The first few weeks were always the hardest.

You stared upward, blankly, at the ceiling of the half-rotted cabin you’d taken up residence in. You did not sleep easy or well, your dry, itching hands always wrapped around some gun or knife or other weapon. You spoke while you slept, mumbling frantic babbles of words and occasionally calling out a name.

His name.

Even thinking of it hurt, like ripping a scab off a newly-healed wound. A deep, yearning hole had settled in the very pit of your heart, one that ached from the moment you opened your bloodshot eyes to the moment you closed them again to chase sleep, fruitlessly so.
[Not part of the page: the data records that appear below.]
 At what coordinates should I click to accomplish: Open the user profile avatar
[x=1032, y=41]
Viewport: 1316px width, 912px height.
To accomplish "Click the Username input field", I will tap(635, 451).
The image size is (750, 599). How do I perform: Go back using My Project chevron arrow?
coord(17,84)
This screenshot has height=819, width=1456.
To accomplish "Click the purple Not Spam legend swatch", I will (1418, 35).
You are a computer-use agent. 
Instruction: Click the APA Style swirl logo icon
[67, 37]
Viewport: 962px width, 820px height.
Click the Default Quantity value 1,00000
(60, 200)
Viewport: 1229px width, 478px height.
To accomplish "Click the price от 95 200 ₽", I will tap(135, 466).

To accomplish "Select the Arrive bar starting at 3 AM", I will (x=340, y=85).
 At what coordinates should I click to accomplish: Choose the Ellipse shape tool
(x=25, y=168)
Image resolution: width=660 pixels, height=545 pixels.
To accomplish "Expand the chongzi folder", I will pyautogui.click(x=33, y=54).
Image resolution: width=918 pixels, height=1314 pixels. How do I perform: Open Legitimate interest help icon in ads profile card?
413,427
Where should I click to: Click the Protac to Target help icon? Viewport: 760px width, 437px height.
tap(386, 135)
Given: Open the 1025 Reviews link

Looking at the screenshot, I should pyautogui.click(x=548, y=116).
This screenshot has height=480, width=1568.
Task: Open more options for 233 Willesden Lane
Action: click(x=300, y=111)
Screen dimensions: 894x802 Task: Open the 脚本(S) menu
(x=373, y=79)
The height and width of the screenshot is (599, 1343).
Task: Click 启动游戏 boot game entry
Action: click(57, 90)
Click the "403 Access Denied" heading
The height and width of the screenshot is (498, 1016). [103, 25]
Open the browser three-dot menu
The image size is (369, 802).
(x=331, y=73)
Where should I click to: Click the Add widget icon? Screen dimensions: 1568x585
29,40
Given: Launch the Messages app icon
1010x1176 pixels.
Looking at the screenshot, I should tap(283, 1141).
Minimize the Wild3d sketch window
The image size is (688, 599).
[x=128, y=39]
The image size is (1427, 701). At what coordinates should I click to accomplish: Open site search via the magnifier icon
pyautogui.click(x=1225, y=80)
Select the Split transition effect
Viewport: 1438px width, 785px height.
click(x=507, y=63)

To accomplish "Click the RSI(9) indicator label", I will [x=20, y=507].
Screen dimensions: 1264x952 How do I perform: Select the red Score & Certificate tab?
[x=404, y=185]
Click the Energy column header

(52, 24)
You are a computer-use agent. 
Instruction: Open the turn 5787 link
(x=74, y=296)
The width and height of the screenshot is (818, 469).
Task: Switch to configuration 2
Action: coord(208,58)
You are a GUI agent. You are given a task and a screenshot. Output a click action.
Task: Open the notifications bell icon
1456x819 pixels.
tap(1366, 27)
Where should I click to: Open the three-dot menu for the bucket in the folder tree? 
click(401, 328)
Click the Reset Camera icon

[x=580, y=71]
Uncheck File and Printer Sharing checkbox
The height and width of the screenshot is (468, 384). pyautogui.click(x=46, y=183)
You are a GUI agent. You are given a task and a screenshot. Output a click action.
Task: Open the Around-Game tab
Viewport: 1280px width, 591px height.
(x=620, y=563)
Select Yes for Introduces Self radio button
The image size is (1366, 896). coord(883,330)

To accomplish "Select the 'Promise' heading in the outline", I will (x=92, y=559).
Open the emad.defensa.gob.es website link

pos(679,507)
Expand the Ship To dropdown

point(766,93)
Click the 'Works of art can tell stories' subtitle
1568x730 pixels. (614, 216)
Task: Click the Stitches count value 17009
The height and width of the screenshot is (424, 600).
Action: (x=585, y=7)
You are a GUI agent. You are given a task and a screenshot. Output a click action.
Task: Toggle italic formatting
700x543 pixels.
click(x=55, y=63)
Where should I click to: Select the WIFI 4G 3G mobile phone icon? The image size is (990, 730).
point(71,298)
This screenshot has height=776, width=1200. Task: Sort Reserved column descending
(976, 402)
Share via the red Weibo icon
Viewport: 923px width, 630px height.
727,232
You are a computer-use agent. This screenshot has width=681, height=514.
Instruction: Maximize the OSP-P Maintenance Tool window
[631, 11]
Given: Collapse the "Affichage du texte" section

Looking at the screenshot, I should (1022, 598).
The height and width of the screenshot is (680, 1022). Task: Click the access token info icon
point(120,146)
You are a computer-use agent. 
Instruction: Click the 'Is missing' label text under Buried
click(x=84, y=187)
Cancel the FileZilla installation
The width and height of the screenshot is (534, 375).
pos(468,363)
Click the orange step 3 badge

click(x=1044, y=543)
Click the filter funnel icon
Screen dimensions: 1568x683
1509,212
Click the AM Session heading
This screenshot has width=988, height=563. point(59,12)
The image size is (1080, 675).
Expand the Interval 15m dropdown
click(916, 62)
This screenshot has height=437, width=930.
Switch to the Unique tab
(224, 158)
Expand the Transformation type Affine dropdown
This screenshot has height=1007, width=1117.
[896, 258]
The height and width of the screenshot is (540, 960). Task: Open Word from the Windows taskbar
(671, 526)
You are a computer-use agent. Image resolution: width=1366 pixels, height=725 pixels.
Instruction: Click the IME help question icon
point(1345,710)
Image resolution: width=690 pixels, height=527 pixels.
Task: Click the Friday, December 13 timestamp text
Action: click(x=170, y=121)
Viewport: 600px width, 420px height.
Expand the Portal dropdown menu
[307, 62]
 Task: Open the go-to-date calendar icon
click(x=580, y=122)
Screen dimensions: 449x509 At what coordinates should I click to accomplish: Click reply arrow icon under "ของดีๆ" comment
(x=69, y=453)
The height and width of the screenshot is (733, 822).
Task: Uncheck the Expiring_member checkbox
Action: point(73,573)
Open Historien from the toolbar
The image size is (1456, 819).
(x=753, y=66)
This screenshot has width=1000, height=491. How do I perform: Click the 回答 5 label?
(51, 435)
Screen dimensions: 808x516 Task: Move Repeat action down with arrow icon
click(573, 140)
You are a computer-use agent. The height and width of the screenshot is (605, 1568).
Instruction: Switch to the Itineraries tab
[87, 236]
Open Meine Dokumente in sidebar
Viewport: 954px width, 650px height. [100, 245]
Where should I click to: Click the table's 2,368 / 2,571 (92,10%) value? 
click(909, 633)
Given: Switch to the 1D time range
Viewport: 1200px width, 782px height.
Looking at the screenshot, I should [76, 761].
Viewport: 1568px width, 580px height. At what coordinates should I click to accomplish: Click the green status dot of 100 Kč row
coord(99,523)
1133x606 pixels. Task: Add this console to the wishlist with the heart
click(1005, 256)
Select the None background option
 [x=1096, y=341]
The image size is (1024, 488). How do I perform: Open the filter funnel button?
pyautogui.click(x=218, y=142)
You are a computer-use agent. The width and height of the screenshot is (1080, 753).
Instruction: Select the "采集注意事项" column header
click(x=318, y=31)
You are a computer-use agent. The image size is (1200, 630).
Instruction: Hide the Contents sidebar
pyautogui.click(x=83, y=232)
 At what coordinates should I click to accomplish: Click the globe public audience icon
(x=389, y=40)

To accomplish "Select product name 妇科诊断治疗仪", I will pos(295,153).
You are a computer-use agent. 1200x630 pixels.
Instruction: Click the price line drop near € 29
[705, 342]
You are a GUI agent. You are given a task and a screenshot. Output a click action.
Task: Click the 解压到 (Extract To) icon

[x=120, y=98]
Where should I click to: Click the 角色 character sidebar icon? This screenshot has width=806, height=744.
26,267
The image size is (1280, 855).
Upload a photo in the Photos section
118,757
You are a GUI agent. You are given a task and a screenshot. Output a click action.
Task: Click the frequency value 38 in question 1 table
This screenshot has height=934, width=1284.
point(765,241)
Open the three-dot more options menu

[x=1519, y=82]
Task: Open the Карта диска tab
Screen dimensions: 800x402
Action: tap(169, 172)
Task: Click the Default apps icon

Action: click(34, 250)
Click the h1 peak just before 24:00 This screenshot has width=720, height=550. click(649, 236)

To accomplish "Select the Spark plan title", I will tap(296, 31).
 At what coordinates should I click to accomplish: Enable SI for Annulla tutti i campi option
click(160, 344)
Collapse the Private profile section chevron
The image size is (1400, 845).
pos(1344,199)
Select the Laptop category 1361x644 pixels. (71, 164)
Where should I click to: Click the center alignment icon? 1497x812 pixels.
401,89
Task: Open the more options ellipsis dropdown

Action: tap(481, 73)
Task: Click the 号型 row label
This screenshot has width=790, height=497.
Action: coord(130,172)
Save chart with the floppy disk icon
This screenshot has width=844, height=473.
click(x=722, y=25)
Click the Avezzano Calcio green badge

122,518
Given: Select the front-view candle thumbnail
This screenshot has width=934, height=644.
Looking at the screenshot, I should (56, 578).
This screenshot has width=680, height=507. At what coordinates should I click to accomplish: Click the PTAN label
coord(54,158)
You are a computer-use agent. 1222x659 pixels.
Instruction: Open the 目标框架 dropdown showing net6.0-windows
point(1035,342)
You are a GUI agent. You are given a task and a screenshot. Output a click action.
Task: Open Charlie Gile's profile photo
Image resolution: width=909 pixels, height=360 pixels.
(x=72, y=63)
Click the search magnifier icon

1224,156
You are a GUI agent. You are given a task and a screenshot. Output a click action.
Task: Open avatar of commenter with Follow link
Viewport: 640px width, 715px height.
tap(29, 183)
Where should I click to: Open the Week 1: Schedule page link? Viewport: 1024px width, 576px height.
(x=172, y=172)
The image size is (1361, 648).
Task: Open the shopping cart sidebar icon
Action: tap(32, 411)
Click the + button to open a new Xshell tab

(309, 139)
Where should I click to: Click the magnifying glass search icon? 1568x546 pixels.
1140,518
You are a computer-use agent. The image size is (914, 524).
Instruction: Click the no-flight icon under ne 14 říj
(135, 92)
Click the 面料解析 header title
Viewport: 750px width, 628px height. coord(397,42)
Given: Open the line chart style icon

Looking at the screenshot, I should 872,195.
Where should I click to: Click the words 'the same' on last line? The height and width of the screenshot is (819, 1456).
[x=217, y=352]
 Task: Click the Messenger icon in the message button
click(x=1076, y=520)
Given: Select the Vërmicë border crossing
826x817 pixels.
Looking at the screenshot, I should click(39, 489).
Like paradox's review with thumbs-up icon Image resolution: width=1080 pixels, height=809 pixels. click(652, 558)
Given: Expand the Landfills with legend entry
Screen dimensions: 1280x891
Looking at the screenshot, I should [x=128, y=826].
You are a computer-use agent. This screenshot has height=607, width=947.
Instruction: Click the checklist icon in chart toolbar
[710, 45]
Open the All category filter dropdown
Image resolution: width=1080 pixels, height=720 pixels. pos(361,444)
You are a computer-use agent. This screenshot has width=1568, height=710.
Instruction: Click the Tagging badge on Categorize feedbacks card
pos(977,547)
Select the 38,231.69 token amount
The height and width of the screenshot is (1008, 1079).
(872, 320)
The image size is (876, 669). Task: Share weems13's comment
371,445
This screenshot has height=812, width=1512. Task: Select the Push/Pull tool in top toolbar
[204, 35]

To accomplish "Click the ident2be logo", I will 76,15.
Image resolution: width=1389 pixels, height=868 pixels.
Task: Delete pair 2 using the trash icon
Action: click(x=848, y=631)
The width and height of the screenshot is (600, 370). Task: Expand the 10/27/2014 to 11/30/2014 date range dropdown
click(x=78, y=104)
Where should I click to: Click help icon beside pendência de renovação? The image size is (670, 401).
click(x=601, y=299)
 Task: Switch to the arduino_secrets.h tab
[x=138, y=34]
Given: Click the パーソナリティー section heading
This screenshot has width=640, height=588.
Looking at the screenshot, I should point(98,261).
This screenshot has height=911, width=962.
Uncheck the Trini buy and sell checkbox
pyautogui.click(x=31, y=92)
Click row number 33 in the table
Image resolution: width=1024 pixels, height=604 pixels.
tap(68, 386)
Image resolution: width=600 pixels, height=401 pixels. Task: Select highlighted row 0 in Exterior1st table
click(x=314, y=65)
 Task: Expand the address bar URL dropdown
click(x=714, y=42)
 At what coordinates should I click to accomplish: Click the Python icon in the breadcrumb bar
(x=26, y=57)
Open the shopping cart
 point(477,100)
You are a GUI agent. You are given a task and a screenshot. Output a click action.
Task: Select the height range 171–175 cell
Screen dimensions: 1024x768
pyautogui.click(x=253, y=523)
You could still feel him, feel the warm, heavy hand on your back, your shoulder, could still feel the hands swallowing your own, the ghost of breath on your neck, the rumble of a hum in your ear.

He was still there, but by God, you wanted him gone.

Why were you, of all people, still alive? What were you hoping for? You had been part of the Van Der Linde Gang and had seen its fiery demise.

You could still smell woodsmoke and gunpowder.

You remembered, that night, how he, his eyes red and inflamed from illness had sent you fleeing from camp on a horse with no name, the gunshots decimating his weak voice. 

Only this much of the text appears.